Sri Lankan corporate earnings growth outlook weakens as macro pressures rise


Sri Lankan corporate earnings growth is projected to slow in 2026, reflecting a shift from the robust recovery momentum seen last year to a more restrained economic environment. Market analysts say that while policy stability and improved confidence powered equities in 2025, emerging headwinds are likely to temper profit expansion in the year ahead.

The Colombo stock market delivered gains of more than 40 percent in 2025, supported by predictable fiscal policy, easing inflation, and improved liquidity conditions. However, First Capital Research cautioned that these supportive factors are gradually giving way to macroeconomic pressures that could restrain earnings momentum across several sectors.

According to the brokerage’s latest outlook, Sri Lanka’s economic growth is expected to decelerate to between 3 and 4 percent in 2026, compared with an estimated 5 percent expansion in 2025. This slowdown is expected to translate into softer revenue growth and tighter margins for listed companies, particularly those exposed to domestic demand cycles.

A key driver behind the moderation is lower government expenditure. Fiscal consolidation efforts are expected to limit public sector spending, reducing the flow-through impact to businesses that rely on state-led projects and consumption. At the same time, consumer spending is forecast to soften as households remain cautious amid lingering cost-of-living pressures.

While overall business conditions have stabilised following the post-crisis adjustment phase, confidence indicators suggest that momentum is weakening in both services and manufacturing. Analysts note that slower activity in these segments could weigh on industrial performance in 2026, even as construction activity shows relative resilience due to ongoing infrastructure initiatives.

Rising input costs also pose a challenge to earnings sustainability. Currency depreciation has increased import expenses for raw materials, intermediate goods, and energy inputs, directly affecting operating margins. In addition, the possibility of upward adjustments to electricity tariffs represents a further risk for energy-intensive industries, particularly manufacturing and export-oriented firms.

First Capital Research estimates that corporate earnings growth, which surged by an estimated 25 percent in 2025, is likely to normalise to around 17 percent in 2026. While this still represents a healthy expansion by historical standards, it marks a clear deceleration from the rebound phase that followed economic stabilisation.

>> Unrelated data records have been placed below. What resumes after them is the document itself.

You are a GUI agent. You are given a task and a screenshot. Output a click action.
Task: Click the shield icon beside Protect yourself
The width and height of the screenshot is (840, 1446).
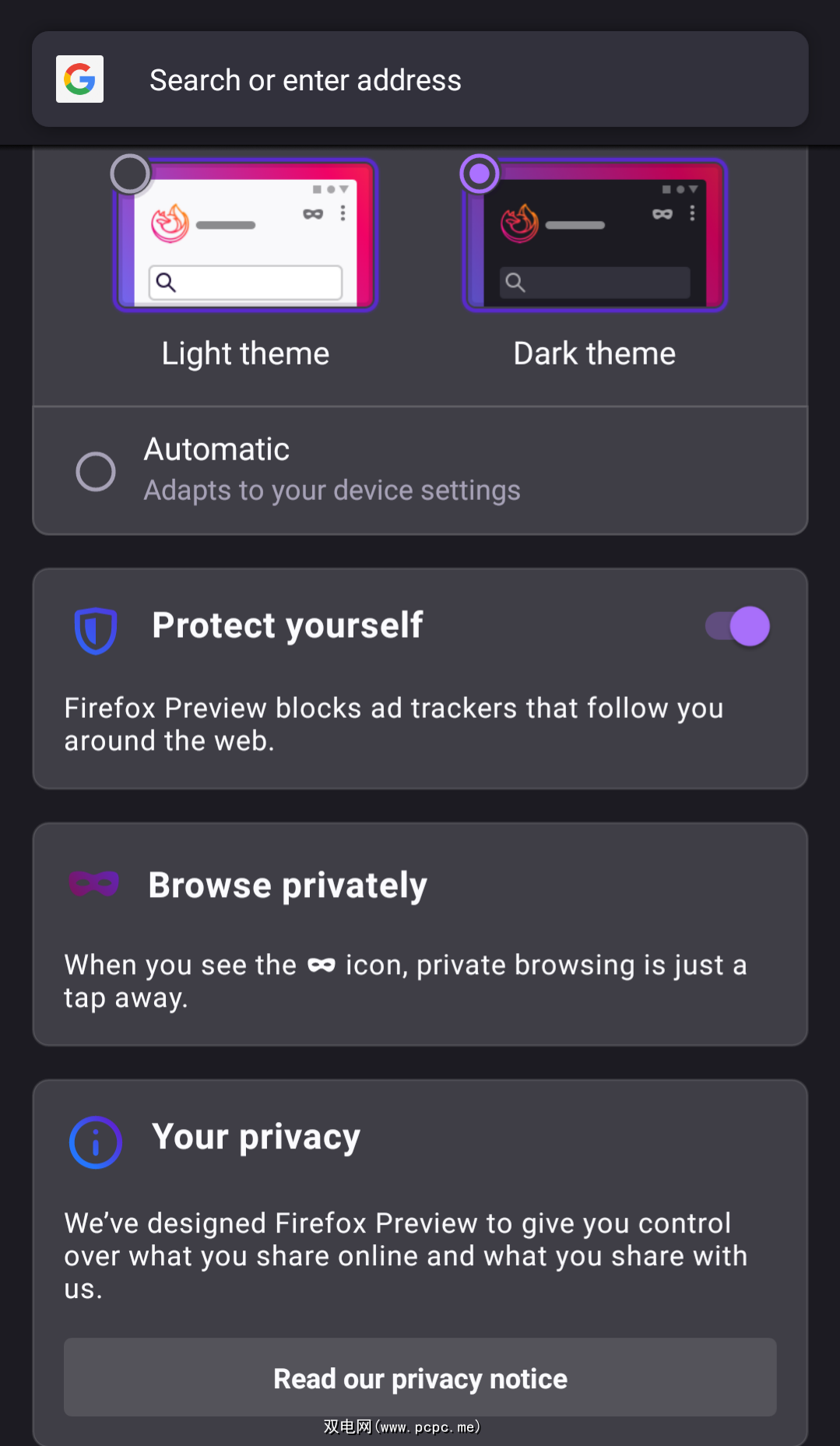[96, 629]
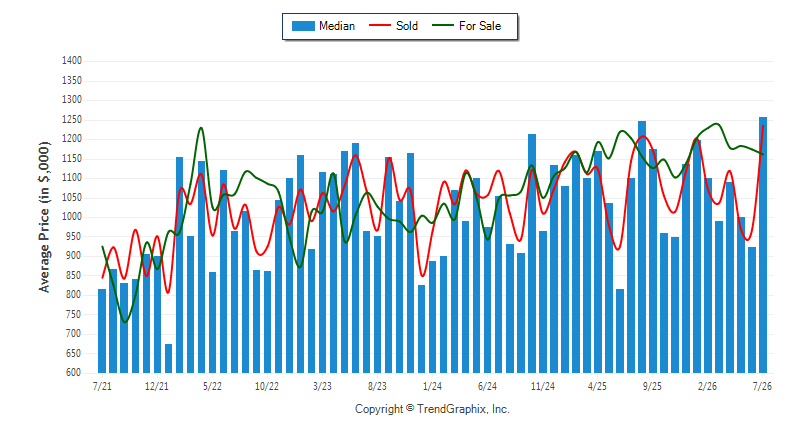Select the 3/23 x-axis label
This screenshot has width=800, height=434.
tap(322, 386)
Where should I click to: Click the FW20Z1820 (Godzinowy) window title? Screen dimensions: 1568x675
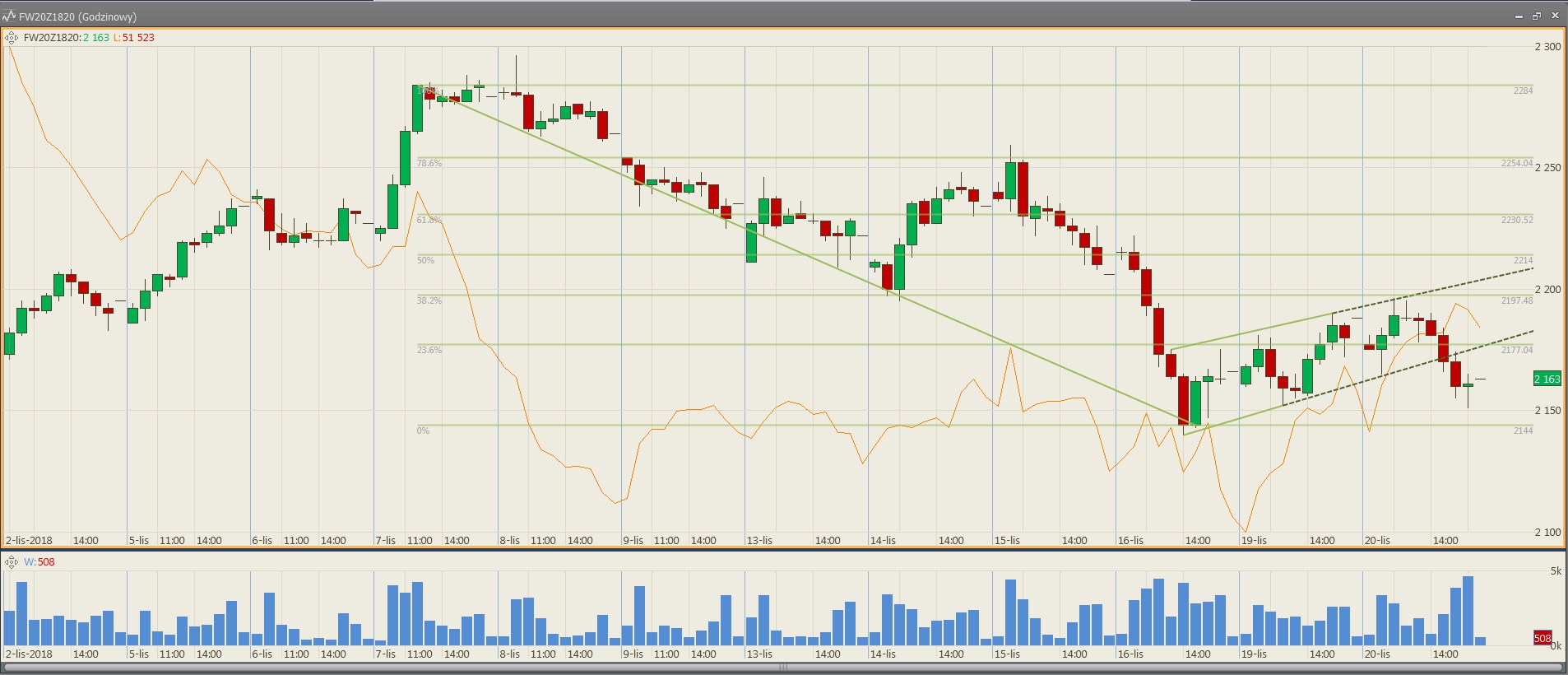[x=78, y=16]
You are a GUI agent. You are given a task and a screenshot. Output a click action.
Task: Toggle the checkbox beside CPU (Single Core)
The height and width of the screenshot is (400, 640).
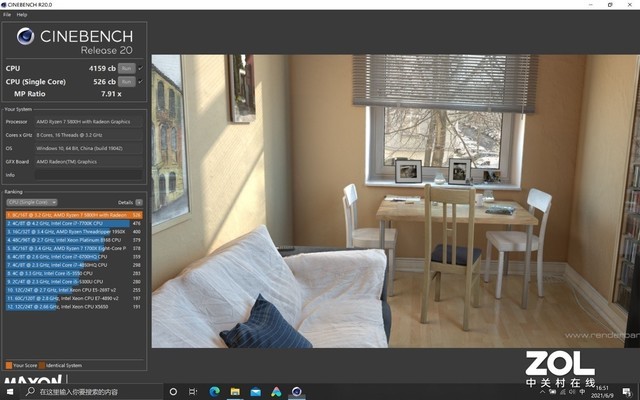coord(140,81)
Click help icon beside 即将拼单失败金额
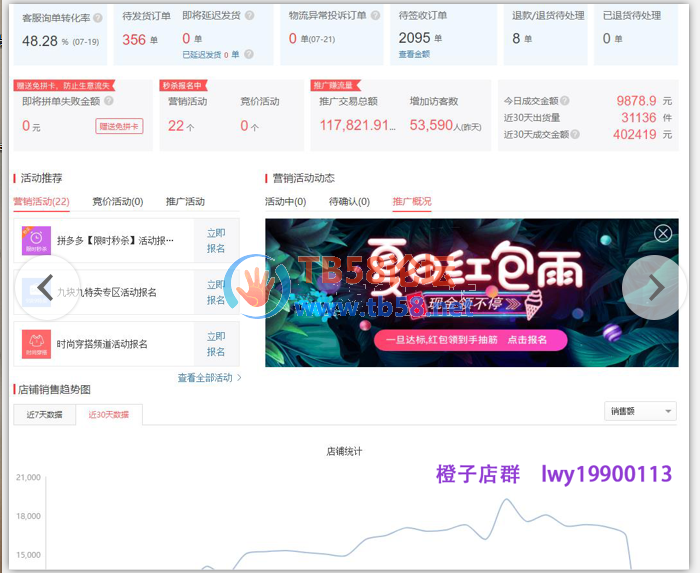The height and width of the screenshot is (573, 700). (108, 102)
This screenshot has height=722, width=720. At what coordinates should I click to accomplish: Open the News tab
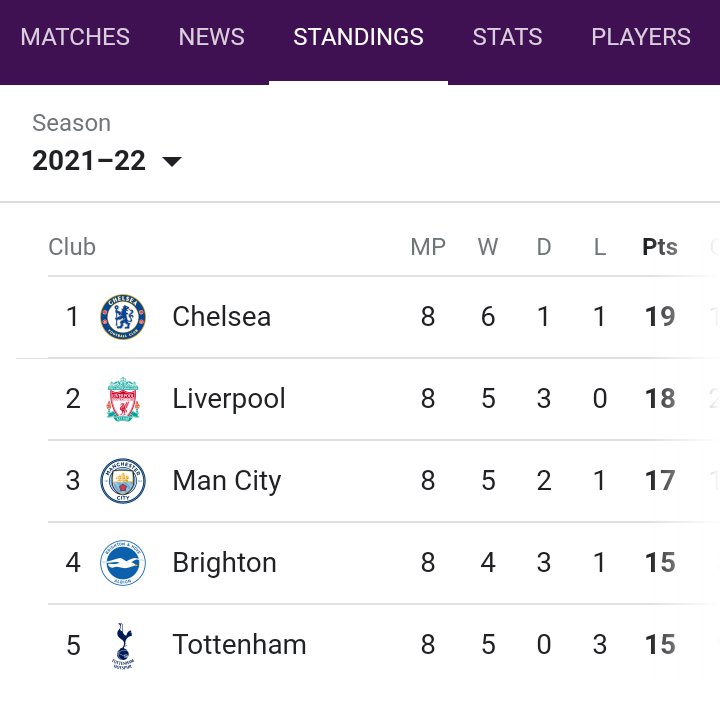(212, 37)
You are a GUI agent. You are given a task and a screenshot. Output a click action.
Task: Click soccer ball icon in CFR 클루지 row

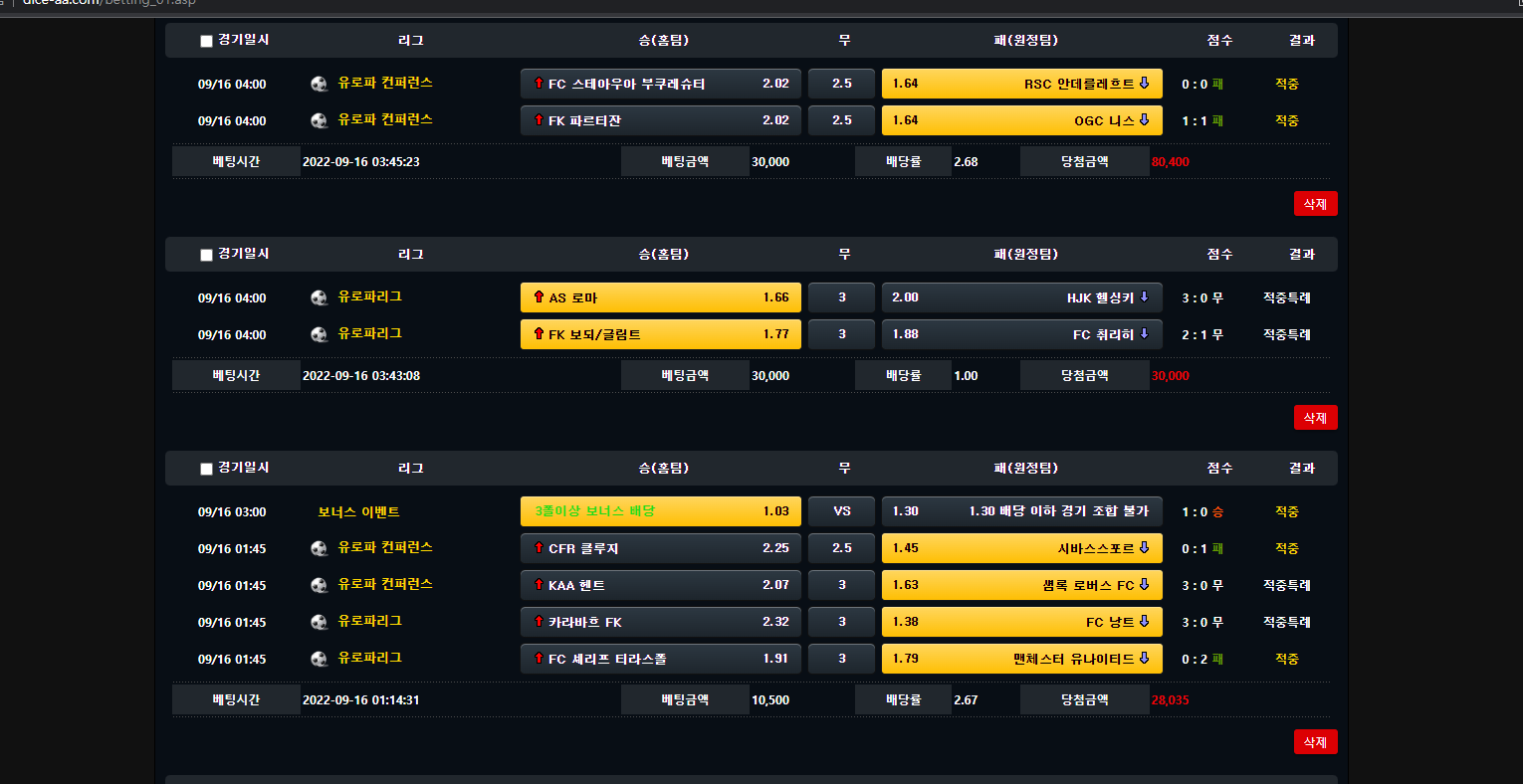320,548
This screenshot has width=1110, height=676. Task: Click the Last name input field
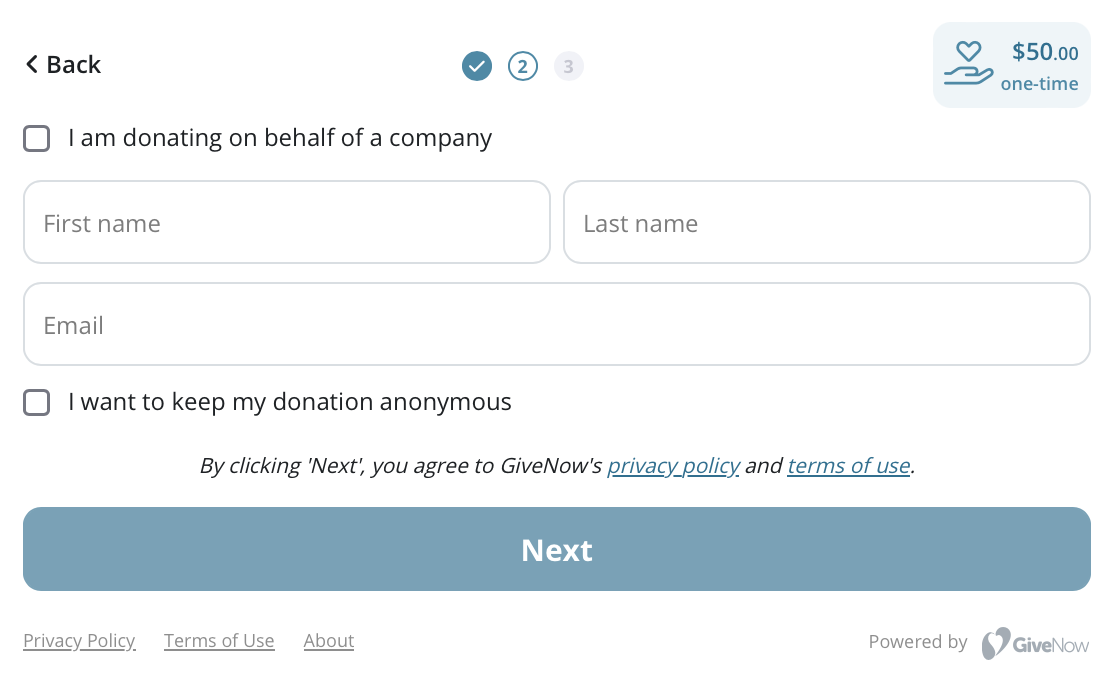827,222
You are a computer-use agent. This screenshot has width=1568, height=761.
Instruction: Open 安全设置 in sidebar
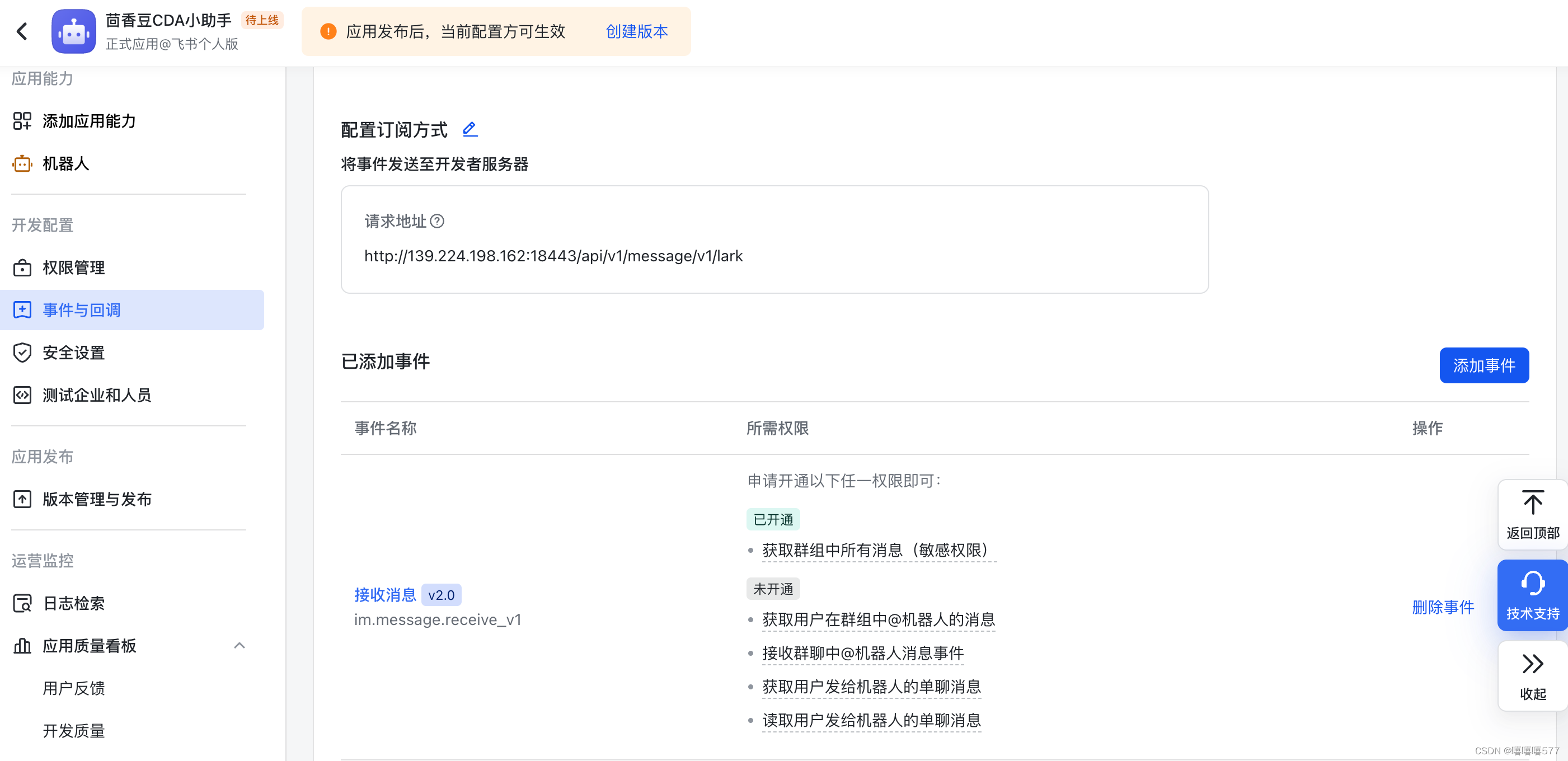(x=74, y=353)
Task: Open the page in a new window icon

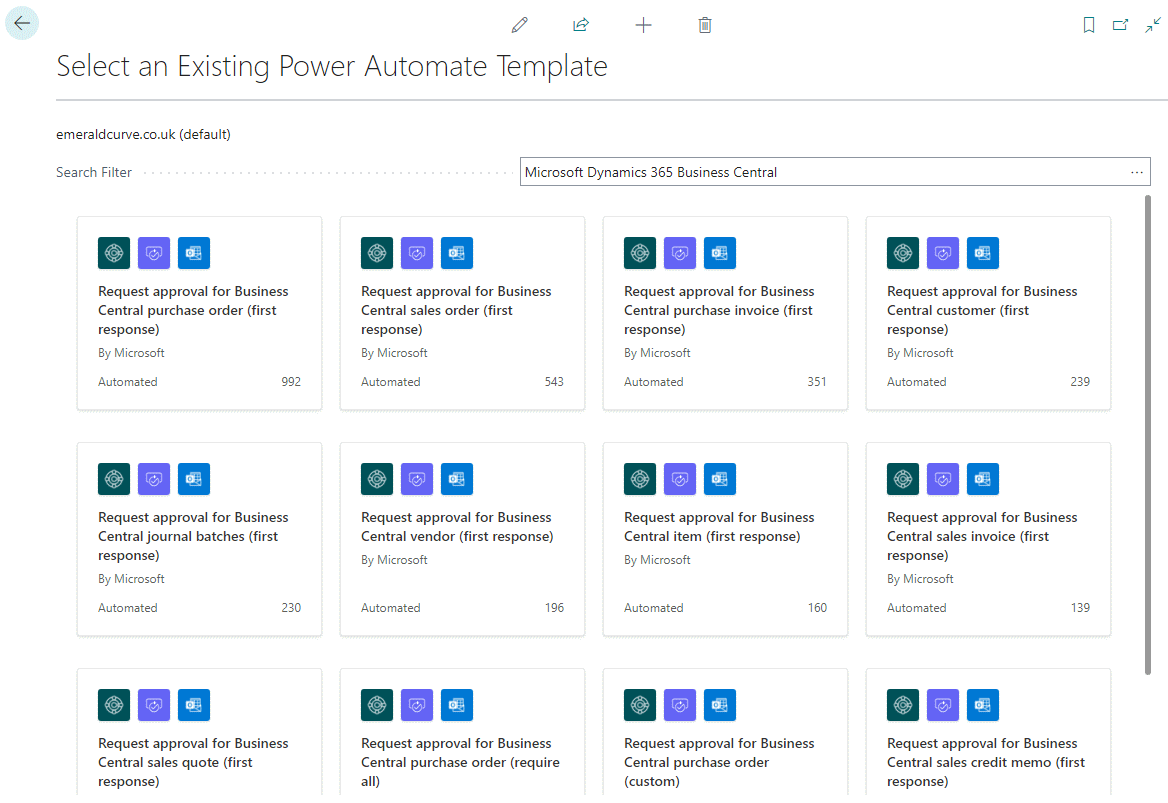Action: coord(1121,24)
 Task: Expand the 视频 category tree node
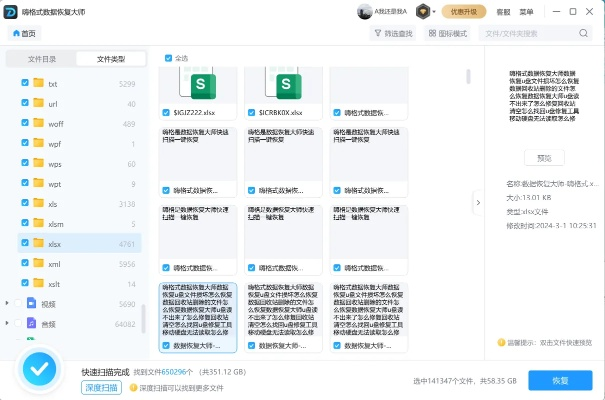7,303
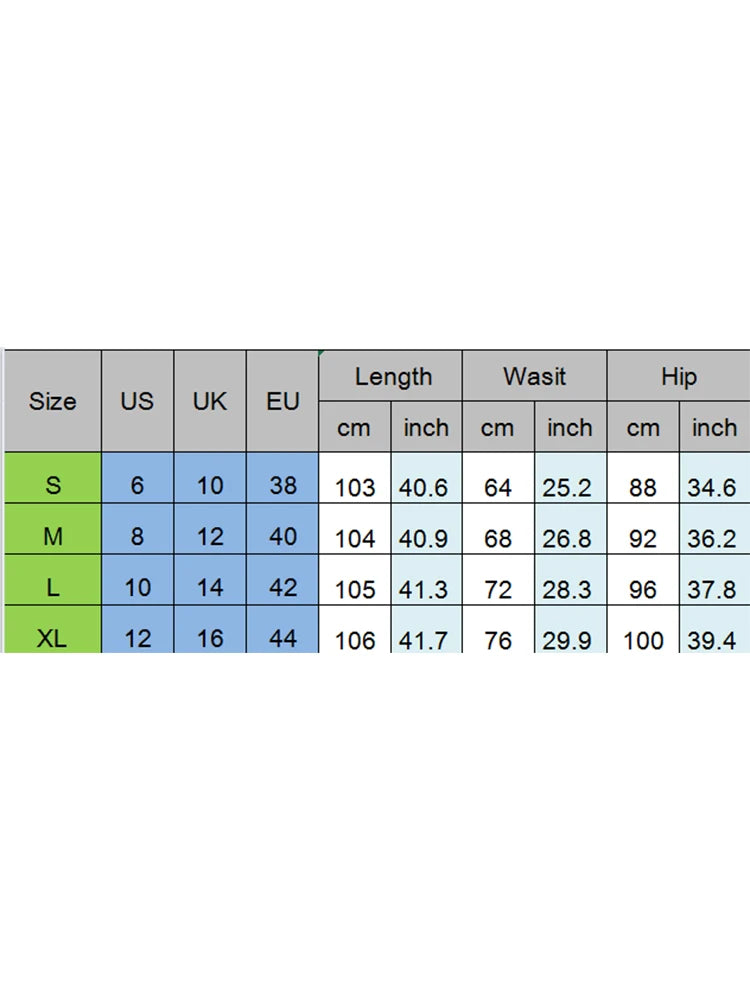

Despite the softer aggregate outlook, analysts emphasise that opportunities remain at the sector level. Construction companies are expected to benefit from continued public and private infrastructure activity, supported by policy initiatives aimed at stimulating long-term growth. Tourism-related businesses are also viewed favourably, as arrivals continue to recover and foreign currency inflows provide a natural hedge against exchange rate volatility.

Diversified export-oriented firms are another area of relative strength. These companies are better positioned to capitalise on currency movements while maintaining revenue streams from overseas markets. In contrast, businesses heavily dependent on domestic consumption may face greater pressure as spending growth slows.

Market observers note that the coming year is likely to reward selectivity rather than broad-based exposure. Investors may increasingly focus on balance-sheet strength, pricing power, and operational efficiency as key differentiators in a lower-growth environment. Companies with the ability to manage costs and pass on price increases selectively are expected to outperform peers.

Overall, the outlook for Sri Lankan corporate earnings growth in 2026 reflects a transition from recovery-led expansion to a more mature phase of the economic cycle. While the pace of growth is set to slow, analysts stress that disciplined policy execution and targeted sectoral support could help sustain profitability and investor confidence over the medium term.